Ciekawa sprawa z tym Hugh Laurie. Zagrał tyle fantastycznych ról, a wszyscy kojarzą go tylko z jedną. I chyba nie muszę wspominać jaką. Tak czy siak facet jest utalentowanym muzykiem, o czym można się przekonać, słuchając kawałków, które były prezentowane w "A Bit of Fry and Laurie". Może nie były to tak do końca występy na serio, ale nadszedł moment, w którym inny jego zestaw muzyczny należy odebrać całkowicie poważnie.

Serialowy doktor House posiadał fortepian i nawet czasem na nim grał. Całkiem rzeczywisty Hugh Laurie jest uzbrojony w całą bandę innych instrumentów, których nie zawahał się użyć podczas nagrywania krążka (choć nie mówię, że własnymi rękami to uczynił). Ale najważniejszym z nich jest jego głos. Lekko sepleniąca wymowa, akcent nie do końca zidentyfikowany i fajne odzwierciedlenie emocji - oto zestaw, którego nie ma znaczna część "pełnoetatowych" muzyków. Fuzja kunsztu aktorskiego i muzycznego daje połączenie niezwykle żywe, ciekawe i niesztampowe.

Anglik biorący się za blues w pierwszym odruchu może powodować kpiący uśmiech. Ale już po pierwszym odsłuchu "Let them talk" ciężko obyć się bez zmiotki i szufelki potrzebnych w celu zbierania szczęki z podłogi. Bo można Lauriego kochać, można go nienawidzić, ale ciężko zarzucić mu wypuszczanie gniota, który ma się sprzedać tylko i wyłącznie z powodu znanego nazwiska.

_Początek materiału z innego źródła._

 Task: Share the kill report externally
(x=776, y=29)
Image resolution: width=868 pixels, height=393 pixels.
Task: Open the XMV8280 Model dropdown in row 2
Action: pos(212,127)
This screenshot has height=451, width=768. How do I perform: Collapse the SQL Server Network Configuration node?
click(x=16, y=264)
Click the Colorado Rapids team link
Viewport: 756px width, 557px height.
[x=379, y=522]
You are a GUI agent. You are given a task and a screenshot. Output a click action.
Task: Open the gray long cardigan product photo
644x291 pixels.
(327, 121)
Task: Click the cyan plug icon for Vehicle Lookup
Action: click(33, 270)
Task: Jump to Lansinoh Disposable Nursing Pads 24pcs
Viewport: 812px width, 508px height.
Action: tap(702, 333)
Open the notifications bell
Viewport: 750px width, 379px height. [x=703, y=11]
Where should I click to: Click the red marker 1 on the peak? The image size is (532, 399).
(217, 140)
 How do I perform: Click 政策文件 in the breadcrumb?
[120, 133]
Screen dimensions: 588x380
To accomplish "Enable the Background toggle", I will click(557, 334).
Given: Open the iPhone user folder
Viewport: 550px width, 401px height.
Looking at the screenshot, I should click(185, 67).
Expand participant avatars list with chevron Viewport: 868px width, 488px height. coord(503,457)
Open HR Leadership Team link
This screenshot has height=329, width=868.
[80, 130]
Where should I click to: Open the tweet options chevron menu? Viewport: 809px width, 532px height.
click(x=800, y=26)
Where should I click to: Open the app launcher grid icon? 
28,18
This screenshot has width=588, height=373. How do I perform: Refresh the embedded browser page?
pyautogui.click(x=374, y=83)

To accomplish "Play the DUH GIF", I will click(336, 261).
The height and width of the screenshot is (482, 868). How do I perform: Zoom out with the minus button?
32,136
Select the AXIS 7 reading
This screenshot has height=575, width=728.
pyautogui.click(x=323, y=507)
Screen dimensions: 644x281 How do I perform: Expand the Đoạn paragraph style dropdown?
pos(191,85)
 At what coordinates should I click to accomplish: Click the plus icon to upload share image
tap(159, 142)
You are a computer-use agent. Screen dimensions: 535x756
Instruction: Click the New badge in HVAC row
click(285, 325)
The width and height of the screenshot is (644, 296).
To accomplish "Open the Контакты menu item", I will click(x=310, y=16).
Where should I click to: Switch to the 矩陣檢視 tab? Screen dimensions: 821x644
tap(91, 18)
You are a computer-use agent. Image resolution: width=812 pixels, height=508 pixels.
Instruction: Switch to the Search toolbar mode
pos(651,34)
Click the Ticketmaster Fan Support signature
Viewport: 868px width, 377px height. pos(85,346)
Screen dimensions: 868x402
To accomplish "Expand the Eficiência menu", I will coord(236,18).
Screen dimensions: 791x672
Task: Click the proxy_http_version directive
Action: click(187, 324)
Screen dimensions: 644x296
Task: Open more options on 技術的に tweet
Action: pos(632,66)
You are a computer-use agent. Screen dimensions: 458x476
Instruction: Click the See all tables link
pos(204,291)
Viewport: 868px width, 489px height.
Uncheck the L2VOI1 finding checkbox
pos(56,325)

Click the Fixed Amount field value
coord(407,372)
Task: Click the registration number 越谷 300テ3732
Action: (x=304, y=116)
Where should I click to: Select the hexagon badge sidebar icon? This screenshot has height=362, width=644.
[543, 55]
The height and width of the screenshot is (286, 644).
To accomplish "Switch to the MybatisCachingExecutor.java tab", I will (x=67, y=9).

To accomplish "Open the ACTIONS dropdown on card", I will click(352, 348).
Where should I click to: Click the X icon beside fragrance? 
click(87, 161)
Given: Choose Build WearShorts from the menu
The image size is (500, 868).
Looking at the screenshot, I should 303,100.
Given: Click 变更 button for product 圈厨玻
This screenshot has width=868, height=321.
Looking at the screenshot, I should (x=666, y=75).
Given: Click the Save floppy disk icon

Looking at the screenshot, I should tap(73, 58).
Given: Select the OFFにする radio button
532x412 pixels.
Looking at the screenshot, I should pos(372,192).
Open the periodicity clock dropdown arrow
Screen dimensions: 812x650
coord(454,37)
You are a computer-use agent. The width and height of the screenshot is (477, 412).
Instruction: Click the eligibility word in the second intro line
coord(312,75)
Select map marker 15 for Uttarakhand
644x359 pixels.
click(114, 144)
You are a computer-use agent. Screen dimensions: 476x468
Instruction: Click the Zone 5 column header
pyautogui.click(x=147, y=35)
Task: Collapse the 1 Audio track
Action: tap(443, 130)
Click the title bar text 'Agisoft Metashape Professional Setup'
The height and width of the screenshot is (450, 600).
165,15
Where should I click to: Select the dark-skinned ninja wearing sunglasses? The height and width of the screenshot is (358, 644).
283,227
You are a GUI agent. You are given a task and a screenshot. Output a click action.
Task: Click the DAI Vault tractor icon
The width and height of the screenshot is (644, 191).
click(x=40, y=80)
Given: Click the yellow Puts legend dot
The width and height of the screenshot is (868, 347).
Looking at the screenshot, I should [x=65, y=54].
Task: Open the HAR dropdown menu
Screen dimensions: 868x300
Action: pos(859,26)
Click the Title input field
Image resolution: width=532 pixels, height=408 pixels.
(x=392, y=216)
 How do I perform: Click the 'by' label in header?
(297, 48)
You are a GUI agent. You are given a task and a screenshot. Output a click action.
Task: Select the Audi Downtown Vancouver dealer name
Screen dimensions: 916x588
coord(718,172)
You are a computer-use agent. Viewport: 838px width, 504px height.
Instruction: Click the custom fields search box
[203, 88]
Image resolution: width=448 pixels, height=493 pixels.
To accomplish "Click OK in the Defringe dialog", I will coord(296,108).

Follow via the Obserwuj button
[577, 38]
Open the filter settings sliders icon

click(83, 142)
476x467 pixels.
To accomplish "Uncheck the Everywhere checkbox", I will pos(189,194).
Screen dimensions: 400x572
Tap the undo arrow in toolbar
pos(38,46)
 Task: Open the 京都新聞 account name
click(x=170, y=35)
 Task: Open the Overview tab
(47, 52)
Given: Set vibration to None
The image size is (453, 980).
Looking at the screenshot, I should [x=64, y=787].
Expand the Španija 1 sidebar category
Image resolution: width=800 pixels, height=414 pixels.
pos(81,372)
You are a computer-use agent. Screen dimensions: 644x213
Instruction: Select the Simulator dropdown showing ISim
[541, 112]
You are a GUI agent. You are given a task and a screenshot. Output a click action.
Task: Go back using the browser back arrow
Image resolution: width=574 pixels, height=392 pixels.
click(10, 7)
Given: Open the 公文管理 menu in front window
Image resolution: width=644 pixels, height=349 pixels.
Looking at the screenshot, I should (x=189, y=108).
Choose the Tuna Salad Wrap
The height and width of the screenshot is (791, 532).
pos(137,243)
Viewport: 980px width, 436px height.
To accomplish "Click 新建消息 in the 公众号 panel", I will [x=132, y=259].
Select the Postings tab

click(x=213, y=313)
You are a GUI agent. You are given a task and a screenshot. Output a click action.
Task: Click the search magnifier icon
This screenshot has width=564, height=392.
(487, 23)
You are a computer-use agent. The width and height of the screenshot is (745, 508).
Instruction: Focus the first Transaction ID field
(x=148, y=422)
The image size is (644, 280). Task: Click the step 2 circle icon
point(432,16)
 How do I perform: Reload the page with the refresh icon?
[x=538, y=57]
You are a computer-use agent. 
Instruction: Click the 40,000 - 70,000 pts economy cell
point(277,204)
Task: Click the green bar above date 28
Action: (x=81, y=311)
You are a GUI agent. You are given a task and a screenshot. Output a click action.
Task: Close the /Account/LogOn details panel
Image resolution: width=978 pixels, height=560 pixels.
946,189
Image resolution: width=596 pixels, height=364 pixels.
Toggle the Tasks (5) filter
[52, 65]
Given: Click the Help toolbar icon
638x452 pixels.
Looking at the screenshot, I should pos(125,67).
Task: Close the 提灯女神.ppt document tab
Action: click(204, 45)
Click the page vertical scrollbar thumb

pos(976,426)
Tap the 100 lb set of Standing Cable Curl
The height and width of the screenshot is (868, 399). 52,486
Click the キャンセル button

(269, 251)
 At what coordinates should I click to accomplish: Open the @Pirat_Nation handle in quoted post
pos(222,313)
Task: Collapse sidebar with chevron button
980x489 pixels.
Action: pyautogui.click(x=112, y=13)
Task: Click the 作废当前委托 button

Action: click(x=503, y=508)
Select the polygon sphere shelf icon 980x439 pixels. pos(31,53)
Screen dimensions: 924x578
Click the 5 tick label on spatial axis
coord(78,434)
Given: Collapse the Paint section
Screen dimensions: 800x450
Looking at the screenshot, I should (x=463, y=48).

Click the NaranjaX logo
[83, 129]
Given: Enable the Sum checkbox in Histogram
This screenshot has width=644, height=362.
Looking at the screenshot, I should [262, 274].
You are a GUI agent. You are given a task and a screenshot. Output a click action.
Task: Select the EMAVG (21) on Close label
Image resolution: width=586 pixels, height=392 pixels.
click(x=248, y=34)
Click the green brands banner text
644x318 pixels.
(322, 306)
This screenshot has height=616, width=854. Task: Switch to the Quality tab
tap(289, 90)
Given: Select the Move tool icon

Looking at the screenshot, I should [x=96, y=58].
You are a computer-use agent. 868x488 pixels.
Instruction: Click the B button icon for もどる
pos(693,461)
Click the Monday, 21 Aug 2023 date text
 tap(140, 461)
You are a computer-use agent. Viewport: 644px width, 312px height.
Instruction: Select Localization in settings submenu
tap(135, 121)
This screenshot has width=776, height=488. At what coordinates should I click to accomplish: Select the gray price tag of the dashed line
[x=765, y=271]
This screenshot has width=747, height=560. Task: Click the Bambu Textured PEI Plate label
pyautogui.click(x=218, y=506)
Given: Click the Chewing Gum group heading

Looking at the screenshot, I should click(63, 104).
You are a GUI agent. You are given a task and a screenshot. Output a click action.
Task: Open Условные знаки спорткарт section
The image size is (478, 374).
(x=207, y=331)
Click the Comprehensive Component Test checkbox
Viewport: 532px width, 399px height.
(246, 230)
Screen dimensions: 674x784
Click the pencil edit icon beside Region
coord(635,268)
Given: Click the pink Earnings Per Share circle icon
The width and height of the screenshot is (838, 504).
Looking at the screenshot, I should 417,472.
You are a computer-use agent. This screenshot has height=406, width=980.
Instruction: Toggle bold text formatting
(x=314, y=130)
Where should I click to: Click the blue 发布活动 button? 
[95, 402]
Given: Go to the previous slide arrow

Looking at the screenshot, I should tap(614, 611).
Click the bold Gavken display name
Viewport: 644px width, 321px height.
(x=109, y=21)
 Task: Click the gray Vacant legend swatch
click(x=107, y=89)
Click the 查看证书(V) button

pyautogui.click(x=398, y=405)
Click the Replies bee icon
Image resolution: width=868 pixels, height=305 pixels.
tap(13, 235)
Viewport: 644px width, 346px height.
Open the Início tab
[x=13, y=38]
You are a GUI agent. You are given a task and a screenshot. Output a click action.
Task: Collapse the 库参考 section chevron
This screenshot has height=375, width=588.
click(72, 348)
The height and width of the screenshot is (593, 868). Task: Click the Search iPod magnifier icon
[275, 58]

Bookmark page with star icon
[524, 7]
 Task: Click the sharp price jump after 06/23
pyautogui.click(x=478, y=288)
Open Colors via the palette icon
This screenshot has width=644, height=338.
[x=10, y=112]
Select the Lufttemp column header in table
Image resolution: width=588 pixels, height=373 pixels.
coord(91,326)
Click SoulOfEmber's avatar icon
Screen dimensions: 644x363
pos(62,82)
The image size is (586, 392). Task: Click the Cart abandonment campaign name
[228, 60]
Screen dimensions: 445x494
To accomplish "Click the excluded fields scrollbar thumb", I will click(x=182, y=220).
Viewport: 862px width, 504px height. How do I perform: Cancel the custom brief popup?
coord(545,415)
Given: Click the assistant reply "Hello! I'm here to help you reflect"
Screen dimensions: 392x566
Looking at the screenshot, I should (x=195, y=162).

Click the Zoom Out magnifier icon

Zestaw 15 nie do końca autorskich kompozycji na "Let them talk" jest tym, czego można by oczekiwać po bardzo dobrej płycie. "St. James Infirmary" w nieco odświeżonej aranżacji straciło ździebko ze swojego dusznego, bardzo nostalgicznego klimatu. Ale w zamian dostało spory zastrzyk energii i lekkości, którego być może brakowało wersji Luisa Armstronga. Zresztą "St. James Infirmary" nie jest jedynym standardem po który sięgnął Hugh Laurie. Fantastyczne "Battle of Jerycho", po które sięgał nawet Elvis Presley, czy "John Henry" grane przez tak różnorakich i licznych artystów, że nie starczyłoby tu miejsca na przywołanie ich wszystkich, są bardzo mocnymi punktami na trackliście tej płyty. Nie sposób ich nie zauważyć i przestać je nucić przez okres krótszy niż kilka tygodni.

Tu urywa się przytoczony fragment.